Zerrin Özer sizin için asil demişti. Kime sorsanız düzgün çocuk diyor. Allah aşkına sizin hiç mi çılgınlığınız yok? Bir çılgınlık söyleyin...
- Ben bir deniz çocuğu olarak, gözlerden uzak bir plajda denize girmeyi çok severim...
Oldu mu böyle bir vaka?
- Var tabii böyle bir vaka...
Şöyle bir korkunuz yok mu: Bu çocuk iyi hoş da biraz muhallebici çocuğu!
- Yok, asla.
Ölçülü, tutarlı, ne dediğini bilen, saygılı, defosuz... Defosuz olmak sizin defonuz olabilir mi!
- Defosuz olma kaygısı yaşayan herkesin defosu budur. Kendim için şunu söyleyebilirim: Biraz zor açılıyorum. Gerçi açıldığım zaman da geri dönüşüm olmuyor. Ama ben insanlara kolay kolay güvenemiyorum. Benim samimiyetime layık olup olmadıklarına, beni kırıp kırmayacaklarına inanmam zaman alıyor.
Ne oldu? Çok mu kırıldınız? Birileri sizi çok mu acıttı ki, etrafınıza duvarlar ördünüz...
- Kırılmamış kalp olabilir mi? 18 yaş öncesinde ‘‘Kız gibisin, bir kız gibi duygusalsın, aşırı hassassın’’ derlerdi. Zamanla insan bunu törpülemeyi öğreniyor. Demek istiyorum ki, bir savunma mekanizması geliştiriyor ve kendini kapatmaya başlıyor.
Kızlar 18 yaş öncesinde ilgi duyar mıydı size?
- Hayır. Onlar beni reddetti. Kendi hikayemi biraz da çirkin ördek masalına benzetiyorum.

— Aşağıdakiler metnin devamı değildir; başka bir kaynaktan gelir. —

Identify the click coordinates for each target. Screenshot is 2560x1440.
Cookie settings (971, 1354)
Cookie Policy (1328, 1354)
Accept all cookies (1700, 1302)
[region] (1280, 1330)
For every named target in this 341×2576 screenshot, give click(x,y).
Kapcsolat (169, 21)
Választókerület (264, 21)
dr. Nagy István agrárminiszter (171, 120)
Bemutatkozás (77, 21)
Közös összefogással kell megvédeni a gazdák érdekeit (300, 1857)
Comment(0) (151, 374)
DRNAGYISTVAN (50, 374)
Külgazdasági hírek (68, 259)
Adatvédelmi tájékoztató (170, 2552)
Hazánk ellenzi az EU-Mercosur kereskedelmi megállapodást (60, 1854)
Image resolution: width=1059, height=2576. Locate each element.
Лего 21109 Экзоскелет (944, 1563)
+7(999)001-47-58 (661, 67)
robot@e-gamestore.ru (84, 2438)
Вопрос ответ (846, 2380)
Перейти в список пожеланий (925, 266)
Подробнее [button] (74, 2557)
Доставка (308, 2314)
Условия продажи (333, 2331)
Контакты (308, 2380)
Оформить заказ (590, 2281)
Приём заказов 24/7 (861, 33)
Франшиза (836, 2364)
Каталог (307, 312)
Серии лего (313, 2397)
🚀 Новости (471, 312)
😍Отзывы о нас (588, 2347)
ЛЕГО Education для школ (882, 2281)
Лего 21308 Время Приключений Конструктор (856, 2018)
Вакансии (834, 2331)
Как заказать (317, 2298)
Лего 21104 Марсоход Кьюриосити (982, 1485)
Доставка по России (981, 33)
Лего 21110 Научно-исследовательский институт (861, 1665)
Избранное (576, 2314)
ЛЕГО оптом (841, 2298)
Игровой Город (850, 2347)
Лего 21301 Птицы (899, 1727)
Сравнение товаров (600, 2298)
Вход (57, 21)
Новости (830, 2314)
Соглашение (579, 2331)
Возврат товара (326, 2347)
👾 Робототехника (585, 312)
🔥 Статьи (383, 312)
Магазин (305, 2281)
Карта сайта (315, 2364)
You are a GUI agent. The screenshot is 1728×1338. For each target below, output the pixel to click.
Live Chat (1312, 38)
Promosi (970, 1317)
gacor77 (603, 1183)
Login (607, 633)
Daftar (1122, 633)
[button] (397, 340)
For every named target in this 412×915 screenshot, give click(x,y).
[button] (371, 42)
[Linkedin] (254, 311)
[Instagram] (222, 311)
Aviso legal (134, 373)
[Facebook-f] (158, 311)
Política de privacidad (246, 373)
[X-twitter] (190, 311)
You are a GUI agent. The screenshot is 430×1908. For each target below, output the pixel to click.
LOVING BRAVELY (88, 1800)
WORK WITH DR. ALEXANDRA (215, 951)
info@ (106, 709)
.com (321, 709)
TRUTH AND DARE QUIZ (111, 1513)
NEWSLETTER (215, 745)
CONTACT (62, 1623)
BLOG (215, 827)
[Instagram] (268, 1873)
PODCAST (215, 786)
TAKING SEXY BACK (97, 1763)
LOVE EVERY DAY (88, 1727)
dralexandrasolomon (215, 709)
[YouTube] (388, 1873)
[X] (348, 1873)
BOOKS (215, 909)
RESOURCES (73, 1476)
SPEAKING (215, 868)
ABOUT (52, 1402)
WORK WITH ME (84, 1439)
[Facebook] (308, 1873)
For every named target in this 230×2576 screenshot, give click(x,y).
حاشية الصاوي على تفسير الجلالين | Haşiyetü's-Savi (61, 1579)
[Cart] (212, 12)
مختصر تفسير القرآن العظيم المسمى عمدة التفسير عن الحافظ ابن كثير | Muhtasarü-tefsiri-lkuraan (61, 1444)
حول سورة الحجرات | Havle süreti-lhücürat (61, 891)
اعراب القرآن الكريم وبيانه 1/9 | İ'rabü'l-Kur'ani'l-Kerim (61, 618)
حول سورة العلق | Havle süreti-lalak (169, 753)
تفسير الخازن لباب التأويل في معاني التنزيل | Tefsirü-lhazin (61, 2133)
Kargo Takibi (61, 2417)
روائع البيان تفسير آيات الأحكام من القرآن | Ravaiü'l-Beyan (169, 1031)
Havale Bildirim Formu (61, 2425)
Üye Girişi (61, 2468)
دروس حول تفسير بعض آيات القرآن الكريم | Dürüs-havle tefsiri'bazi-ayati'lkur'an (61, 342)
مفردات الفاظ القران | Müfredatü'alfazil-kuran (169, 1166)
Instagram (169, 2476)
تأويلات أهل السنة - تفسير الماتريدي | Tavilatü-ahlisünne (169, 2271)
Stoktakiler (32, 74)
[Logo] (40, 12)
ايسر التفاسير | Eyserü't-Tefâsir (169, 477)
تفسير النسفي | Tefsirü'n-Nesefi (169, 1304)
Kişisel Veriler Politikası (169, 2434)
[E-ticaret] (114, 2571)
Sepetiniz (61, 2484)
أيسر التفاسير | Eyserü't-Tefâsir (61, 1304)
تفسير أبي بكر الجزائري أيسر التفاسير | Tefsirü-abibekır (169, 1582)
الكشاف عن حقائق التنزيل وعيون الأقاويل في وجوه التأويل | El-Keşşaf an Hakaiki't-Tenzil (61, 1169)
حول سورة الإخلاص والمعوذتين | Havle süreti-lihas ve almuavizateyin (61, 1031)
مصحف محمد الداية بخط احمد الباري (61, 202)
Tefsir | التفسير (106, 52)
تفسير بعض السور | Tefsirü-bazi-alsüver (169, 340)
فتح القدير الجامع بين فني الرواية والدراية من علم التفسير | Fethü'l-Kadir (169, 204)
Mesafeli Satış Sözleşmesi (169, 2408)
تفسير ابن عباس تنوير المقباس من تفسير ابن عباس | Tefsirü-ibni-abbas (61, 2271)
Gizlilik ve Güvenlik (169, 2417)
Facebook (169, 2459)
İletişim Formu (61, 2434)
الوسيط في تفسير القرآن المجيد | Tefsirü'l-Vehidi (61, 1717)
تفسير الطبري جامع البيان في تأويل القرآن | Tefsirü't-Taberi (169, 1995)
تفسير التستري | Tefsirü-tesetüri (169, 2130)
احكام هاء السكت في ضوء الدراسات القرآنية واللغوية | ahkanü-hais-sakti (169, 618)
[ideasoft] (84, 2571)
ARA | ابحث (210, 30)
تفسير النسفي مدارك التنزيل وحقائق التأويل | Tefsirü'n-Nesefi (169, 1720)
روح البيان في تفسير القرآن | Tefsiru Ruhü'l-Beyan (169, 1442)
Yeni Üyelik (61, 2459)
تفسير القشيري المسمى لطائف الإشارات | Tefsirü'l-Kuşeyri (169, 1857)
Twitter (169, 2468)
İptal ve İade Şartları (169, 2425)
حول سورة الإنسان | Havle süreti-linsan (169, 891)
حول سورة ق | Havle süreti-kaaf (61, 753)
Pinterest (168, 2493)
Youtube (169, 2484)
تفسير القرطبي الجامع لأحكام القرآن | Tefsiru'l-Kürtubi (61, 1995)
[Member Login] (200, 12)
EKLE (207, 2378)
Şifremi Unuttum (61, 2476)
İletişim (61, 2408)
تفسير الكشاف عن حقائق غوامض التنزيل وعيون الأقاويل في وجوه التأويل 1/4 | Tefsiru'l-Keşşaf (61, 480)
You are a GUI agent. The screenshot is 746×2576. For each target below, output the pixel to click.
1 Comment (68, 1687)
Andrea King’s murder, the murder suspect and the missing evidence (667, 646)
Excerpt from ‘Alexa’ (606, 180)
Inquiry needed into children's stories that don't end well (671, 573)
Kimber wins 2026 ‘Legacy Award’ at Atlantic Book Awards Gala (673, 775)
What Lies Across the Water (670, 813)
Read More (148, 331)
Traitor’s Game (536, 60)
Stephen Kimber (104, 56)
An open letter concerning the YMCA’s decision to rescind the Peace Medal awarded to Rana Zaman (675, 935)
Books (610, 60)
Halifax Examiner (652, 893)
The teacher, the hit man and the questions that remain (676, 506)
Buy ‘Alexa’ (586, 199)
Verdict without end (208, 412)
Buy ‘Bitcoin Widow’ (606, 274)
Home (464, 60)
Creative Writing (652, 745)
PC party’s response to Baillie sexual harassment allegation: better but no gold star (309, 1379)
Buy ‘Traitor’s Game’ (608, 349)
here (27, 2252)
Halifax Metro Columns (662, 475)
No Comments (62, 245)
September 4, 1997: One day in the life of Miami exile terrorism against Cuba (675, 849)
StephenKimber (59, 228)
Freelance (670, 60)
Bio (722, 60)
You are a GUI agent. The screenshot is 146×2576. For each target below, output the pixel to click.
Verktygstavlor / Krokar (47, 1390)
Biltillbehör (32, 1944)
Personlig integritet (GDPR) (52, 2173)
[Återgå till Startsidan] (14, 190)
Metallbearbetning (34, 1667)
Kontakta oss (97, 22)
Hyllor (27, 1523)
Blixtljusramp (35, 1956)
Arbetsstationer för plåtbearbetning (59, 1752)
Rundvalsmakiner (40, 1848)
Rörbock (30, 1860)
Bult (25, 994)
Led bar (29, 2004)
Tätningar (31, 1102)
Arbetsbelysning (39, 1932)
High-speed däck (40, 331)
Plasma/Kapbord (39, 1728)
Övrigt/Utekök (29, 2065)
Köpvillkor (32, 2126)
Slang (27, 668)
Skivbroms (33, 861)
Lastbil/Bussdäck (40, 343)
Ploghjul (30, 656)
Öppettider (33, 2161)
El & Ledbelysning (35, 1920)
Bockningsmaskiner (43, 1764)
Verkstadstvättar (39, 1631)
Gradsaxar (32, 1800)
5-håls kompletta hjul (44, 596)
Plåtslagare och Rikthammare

Grubun en popüler, en dikkat çeken, en aranılan insanı hiçbir zaman değildim. Ama üniversite yaşantısıyla birlikte sanki her şey tersine döndü. Bir sürü meziyetim ön plana çıktı. Yolda, belki benim ‘‘Ne hoş bir abla’’ diyeceğim insanlar, baktım ki beni süzmeye başlıyorlar. Sonra anladım ki, beni beğeniyorlar...
Siyasal Bilgiler'de okuyan birinin başka bir şey yapması beklenirken sizin Popstar'da işiniz ne?
- Tam da bu işte: İnsanın içinden gelen sesi dinlemesi gerektiğini savunuyorum. Belki hálá popçulara zibidi gözüyle bakan insanlar vardır. Ben, Siyasal eğitimini tepiyor, popçu olmaya çalışıyor demelerini göğüslemek istiyorum. Çünkü hayatta önemli olanın, mutlu olduğun şeyi yapmak olduğuna inanıyorum.
Siyasal Bilgiler'de okumuş birinin elde ettiği kazanımları elinizin tersiyle itmeyi kabul ediyorsunuz yani!
- O kazanımlar benim içimde zaten. Ama o okulu bitirdikten sonra elde edeceğim bir sıfat vardı, hariciyeci ya da başka bir şey. O sıfatlar beni artık ilgilendirmiyor.